Discovering that our relationship with God is conditioned by his free gift leads us to enjoy life as his children and liberates us from a conception of faith overly focused on the letter of the commandments. Instead of being overwhelmed by what can appear as an endless list of precepts through which we try to "pay" the price of our redemption, we can view our response to God's love as a desire to give Him our lives. We know that we will never be able to thank Him enough for all He gives us. Thus, for example, faithfulness to a spiritual plan of life can be seen as an expression of gratitude for the love God pours upon us, rather than a burden of conscience or the accumulation of commitments. "If you are really striving to be just," St. Josemaria wrote, "you will often reflect on your utter dependence upon God, and be filled with gratitude and the desire to repay the favours of a Father who loves us to the point of madness."[3]


THE ATTITUDE of profound gratitude to God frees us from an excessive desire to judge his way of acting. At times, when we find ourselves in unexpected personal or social situations, we might ask how God could have allowed those circumstances. Maybe we believe that other people are more blessed than we are, or that God does not to hear our petitions in prayer, and we consider Him unjust. Then we are like the laborers who worked all day and did not understand the owner's immeasurable generosity toward those hired late in the day. Instead of rejoicing that these workers would have money to pay for their next meal, they were saddened by the disappointment of their expectations for a greater reward.

In any case, it is illogical to blame God for any evils. Many are consequences of human freedom; our own or others' acts and omissions. In prayer, we should be convinced that God is the Lord of our history and of our lives. Although He does not owe us anything, because He is Love, He always seeks our good and transforms evil into good in surprising ways. "Justice is, in a certain way, greater than man, than the dimensions of his earthly life, than the possibilities of establishing in this life fully just relations among men, environments, societies and social groups, nations, and so on. Every man lives and dies with a certain sense of an insatiable hunger for justice, since the world is not able to satisfy fully a being created in the image of God, either in the depths of his person or in the various aspects of his human life."[4]

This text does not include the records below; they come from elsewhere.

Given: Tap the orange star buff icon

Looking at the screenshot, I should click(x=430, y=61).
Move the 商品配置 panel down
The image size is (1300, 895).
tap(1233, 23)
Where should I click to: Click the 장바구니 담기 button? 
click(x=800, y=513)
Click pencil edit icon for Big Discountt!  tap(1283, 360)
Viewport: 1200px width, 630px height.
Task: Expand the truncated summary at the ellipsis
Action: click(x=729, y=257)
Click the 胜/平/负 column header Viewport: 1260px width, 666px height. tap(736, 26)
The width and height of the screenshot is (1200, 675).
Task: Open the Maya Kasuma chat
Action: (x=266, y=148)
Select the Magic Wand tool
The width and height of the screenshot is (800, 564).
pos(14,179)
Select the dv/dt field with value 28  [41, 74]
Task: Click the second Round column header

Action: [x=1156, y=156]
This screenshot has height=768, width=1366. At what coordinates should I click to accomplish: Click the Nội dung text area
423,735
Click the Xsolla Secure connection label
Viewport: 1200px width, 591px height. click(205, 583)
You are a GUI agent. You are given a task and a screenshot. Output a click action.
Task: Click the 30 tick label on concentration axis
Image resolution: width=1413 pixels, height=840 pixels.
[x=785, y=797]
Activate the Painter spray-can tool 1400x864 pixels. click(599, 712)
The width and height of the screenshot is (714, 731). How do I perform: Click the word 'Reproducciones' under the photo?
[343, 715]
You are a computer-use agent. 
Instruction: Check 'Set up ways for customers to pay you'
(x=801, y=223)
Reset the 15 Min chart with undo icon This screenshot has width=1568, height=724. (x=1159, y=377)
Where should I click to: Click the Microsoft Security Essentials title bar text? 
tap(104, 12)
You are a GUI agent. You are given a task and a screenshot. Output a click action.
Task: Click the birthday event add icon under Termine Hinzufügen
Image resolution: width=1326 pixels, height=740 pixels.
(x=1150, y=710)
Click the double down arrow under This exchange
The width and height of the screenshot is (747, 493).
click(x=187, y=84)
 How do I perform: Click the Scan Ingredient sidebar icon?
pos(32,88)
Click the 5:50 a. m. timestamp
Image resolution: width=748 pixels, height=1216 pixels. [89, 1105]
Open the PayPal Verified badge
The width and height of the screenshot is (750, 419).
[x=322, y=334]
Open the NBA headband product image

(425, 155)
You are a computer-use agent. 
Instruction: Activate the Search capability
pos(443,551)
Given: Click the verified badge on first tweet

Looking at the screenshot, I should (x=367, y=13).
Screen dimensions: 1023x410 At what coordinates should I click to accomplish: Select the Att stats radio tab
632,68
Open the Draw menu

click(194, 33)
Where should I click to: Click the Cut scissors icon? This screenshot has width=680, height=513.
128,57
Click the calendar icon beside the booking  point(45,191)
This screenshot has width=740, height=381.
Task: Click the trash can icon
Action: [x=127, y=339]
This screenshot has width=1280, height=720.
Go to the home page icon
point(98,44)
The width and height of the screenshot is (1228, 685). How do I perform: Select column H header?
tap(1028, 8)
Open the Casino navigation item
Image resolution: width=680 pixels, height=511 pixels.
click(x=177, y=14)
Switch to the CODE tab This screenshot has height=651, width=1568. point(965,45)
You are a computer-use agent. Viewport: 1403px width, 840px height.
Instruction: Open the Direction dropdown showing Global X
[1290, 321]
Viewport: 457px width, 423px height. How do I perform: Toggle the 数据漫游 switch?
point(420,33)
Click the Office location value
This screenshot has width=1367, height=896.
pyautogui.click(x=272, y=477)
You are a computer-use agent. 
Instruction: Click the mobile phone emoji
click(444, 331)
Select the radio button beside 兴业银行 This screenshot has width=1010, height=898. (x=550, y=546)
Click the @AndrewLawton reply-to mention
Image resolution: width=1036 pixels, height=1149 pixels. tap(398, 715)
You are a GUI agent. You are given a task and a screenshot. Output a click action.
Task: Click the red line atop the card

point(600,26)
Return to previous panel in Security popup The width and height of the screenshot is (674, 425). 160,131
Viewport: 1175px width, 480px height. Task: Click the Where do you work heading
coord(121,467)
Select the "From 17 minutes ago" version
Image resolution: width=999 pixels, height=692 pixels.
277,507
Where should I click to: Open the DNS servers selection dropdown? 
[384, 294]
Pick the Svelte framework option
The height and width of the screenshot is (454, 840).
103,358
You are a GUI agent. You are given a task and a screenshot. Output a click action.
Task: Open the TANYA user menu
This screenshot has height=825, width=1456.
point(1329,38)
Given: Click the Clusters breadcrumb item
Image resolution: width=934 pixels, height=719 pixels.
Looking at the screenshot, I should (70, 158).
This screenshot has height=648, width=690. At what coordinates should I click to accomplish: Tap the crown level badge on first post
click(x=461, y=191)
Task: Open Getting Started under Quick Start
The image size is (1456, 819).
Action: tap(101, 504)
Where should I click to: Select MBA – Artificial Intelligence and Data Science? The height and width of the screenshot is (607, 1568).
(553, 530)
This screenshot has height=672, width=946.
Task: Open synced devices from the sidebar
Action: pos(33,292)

The prayer of those who know themselves to be children of God is characterized by trust in the One who loves us infinitely and always desires the best for us. This is how Jesus prayed in the garden of Gethsemane: Father, if thou art willing, remove this cup from me; nevertheless not my will, but thine be done (Lk 22:42). We can imagine that the Virgin Mary uttered a similar prayer from the foot of the Cross. Even though this situation was causing her terrible suffering, she trusted the Lord and knew that in the end, everything would be for the best, because "God does not let himself be outdone in generosity."[5]


[1] Pope Francis, Angelus, 24-IX-2017.

[2] Roman Missal, Eucharistic Prayer.

[3] Saint Josemaría, Friends of God, no. 167.

[4] Saint John Paul II, Audience, 8-XI-1978.

[5] Saint Josemaría, The Forge, no. 623.